*WHAT YOU WILL DO*: Gather each line of the records where "title" appears.

*RECORD SET*:

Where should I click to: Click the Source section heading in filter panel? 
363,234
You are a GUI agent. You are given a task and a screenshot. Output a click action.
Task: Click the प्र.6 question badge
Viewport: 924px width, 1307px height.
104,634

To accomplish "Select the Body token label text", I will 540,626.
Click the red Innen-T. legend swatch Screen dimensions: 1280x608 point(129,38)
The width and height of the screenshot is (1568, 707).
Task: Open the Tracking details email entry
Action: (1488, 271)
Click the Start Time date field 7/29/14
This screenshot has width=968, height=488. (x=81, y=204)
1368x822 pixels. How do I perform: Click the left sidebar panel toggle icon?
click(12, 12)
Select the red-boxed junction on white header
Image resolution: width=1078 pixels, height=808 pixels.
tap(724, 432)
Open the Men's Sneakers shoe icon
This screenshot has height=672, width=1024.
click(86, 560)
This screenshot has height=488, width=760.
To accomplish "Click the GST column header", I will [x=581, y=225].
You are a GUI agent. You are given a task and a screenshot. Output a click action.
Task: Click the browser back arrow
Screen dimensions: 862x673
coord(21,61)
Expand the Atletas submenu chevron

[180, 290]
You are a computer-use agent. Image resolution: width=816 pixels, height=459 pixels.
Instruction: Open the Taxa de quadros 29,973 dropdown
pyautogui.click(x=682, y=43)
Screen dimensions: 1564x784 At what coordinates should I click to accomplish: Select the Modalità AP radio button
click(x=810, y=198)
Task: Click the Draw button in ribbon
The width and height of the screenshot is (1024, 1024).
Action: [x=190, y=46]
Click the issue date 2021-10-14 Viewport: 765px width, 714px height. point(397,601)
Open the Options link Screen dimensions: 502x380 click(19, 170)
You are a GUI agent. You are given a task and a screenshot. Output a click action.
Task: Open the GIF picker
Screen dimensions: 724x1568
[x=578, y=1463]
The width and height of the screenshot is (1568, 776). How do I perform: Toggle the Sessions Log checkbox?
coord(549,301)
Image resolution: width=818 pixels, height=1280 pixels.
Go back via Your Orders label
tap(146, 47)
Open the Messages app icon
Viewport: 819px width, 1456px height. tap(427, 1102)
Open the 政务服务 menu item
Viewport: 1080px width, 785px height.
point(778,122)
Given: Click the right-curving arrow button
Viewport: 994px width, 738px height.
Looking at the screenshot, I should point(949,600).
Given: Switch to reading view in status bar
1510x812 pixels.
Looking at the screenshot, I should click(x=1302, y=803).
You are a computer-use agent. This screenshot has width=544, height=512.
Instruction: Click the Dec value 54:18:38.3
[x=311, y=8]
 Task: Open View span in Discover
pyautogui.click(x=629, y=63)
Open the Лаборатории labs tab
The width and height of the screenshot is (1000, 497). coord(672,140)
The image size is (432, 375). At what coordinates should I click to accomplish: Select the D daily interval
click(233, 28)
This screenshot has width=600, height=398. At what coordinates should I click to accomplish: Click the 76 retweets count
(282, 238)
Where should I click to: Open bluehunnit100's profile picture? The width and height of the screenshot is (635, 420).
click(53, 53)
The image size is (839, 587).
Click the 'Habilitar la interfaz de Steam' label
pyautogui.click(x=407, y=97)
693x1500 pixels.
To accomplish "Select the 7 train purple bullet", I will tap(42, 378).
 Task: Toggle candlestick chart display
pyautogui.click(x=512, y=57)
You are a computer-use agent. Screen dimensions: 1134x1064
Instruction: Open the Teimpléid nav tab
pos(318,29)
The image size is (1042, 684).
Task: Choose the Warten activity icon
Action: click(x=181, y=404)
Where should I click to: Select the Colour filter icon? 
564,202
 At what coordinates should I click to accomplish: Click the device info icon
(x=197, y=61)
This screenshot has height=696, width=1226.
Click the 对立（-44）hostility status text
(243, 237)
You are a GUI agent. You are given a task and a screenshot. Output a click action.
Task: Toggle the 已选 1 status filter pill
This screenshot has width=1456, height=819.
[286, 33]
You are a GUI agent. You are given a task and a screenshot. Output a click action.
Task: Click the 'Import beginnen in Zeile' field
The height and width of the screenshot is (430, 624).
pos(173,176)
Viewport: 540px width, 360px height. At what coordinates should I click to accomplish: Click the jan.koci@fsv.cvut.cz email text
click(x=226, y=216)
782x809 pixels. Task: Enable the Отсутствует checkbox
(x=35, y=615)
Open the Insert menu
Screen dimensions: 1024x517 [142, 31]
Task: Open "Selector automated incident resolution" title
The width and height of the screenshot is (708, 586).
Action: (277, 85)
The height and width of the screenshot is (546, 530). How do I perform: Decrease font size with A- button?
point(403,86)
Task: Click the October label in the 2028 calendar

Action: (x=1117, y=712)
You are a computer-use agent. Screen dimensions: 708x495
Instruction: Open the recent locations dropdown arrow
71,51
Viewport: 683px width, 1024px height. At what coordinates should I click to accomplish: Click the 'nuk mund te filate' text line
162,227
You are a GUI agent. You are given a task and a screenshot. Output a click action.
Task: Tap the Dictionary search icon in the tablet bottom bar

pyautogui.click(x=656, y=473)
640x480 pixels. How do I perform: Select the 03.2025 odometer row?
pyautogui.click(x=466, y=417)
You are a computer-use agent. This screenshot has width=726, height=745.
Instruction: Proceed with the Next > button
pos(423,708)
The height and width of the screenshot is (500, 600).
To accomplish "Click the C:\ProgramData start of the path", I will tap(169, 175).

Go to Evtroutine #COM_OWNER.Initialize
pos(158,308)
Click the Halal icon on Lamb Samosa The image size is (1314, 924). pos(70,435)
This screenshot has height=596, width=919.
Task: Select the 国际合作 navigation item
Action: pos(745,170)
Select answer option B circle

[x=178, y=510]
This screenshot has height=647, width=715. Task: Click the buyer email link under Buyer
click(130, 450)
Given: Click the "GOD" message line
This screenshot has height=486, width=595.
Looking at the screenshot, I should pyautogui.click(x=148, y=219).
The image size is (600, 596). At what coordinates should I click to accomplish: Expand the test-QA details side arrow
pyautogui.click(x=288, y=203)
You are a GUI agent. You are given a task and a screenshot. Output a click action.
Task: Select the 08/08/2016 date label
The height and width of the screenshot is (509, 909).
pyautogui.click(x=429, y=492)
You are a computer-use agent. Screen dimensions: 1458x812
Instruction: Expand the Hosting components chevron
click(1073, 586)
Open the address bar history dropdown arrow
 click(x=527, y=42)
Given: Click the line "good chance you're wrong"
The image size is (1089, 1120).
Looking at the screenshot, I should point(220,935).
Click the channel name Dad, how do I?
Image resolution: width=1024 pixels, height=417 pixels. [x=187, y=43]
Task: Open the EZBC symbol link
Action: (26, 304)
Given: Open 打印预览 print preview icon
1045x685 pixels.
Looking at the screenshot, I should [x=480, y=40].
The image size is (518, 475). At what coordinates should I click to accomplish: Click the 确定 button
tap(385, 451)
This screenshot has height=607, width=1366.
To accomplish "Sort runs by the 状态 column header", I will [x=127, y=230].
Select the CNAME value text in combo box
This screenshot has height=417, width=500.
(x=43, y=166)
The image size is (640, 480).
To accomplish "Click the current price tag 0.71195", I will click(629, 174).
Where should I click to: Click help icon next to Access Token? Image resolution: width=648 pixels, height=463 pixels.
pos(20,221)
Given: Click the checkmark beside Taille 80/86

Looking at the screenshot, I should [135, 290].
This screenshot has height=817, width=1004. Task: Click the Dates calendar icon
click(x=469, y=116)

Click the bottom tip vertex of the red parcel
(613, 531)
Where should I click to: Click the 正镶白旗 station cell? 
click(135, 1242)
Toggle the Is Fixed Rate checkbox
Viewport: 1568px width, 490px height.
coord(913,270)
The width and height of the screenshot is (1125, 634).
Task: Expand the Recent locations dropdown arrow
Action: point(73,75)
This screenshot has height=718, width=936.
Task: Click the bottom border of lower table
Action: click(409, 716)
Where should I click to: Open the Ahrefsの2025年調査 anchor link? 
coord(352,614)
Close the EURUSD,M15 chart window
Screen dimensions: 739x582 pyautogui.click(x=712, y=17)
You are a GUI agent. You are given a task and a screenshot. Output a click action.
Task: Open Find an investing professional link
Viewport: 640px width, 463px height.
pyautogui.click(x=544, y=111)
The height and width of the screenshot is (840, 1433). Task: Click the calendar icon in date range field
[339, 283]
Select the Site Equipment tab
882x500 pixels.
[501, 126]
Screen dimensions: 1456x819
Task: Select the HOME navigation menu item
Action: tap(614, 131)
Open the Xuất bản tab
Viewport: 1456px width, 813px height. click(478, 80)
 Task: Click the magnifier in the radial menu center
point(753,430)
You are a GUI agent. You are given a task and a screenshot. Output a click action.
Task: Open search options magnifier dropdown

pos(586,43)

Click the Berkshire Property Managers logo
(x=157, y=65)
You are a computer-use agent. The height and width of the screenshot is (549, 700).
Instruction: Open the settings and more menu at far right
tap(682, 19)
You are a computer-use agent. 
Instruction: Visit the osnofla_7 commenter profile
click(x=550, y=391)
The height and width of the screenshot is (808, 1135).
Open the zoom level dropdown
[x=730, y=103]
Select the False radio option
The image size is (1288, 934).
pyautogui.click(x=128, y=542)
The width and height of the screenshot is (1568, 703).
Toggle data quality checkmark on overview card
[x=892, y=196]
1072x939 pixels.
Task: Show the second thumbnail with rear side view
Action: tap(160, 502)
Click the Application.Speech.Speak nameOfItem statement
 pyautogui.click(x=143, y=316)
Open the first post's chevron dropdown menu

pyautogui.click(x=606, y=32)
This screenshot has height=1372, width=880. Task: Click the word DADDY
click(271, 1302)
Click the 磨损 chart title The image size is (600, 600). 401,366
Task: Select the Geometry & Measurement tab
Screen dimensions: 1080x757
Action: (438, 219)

*RESPONSE FOR THIS EXERCISE*:
Task: Open "Selector automated incident resolution" title
Click the 磨损 chart title The image size is (600, 600). 401,366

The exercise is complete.